Moscow has sent two expeditions to the far north so far this year, with a third slated for November, to gather rock cores and soil samples in support of the claim that the Lomonosov Ridge, which underlies the Arctic, is an extension of the Siberian continental shelf.

The 1982 Law of the Sea Convention establishes a 12-mile offshore territorial limit for each country, plus a 200-mile "economic zone" in which it has exclusive rights.

But the law leaves open the possibility that the economic zone can be extended if it can be proved that the seafloor is actually an extension of a country's geological territory.

Experts say the Ministry's announcement Thursday indicates that Moscow is ready to submit its legal claim for the region to the United Nations by the end of this year.
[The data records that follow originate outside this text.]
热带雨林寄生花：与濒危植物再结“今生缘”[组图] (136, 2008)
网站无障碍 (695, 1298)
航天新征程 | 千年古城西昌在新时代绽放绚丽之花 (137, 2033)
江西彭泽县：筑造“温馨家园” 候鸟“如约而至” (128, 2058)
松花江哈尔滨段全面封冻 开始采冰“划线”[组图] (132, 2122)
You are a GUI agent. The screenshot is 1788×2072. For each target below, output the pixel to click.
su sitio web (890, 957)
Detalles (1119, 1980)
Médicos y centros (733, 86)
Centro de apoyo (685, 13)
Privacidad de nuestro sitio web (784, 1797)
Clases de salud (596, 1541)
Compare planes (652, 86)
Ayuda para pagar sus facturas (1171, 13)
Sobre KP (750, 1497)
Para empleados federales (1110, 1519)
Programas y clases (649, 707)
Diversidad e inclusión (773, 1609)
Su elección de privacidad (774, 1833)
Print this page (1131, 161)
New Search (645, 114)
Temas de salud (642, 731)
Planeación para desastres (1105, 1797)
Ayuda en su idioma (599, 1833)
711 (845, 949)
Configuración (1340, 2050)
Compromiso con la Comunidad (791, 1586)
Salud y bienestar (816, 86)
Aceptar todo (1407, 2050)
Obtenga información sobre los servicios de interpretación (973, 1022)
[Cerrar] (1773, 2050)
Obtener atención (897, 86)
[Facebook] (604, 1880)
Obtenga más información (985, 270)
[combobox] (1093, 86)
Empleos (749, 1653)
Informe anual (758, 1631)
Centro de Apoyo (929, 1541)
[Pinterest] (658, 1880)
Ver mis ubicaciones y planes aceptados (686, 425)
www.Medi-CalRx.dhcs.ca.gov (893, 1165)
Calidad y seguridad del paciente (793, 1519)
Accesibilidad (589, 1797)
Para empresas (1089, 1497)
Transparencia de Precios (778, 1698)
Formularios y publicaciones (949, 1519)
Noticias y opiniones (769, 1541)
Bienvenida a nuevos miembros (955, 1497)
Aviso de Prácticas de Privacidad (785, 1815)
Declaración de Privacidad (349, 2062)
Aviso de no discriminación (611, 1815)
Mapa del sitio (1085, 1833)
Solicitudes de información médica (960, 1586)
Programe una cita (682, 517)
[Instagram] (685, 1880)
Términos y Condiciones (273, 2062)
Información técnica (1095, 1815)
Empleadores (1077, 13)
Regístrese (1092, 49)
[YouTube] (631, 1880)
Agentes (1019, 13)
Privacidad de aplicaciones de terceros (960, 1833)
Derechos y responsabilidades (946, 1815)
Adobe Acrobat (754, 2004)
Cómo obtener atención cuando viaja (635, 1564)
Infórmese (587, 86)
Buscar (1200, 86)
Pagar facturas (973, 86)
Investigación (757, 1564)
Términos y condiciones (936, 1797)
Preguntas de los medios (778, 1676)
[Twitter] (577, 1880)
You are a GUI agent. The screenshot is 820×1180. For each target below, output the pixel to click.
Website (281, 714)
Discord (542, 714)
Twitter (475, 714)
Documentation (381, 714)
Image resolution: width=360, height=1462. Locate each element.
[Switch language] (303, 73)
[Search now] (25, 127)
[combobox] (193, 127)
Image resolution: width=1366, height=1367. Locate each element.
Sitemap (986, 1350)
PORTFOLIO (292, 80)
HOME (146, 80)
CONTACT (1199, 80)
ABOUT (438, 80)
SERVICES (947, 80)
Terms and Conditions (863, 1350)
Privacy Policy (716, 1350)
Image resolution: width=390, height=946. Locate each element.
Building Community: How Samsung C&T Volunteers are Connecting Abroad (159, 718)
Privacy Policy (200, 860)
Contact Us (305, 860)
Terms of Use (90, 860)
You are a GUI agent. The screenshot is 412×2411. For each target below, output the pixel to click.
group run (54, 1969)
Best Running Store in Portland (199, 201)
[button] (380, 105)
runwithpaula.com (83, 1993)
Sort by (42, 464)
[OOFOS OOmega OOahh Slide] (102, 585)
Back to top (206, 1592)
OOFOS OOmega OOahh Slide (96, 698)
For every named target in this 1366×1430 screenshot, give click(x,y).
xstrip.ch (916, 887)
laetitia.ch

About a quarter of the world's undiscovered oil and gas reserves, along with vast troves of minerals and other resources, are thought to lie beneath the Arctic icecap.

Hydrocarbon reserves in the 1.2-million sq. km. territory Russia is claiming could be as great as 10-billion tonnes, experts say.

"We're talking about the world's largest or second largest reserves, worth hundreds of trillions of dollars," Russian academician Vladimir Fortov told the official ITAR-Tass agency.

With global warming melting the ice cover at a rate of ten per cent a year, experts believe the region may become open to economic exploitation within a few decades. The world's transport system may be radically altered as well. Russian experts say a sea passage between Asia and Europe over the top of Siberia, formerly blocked by ice most of the year, may become fully open by 2050.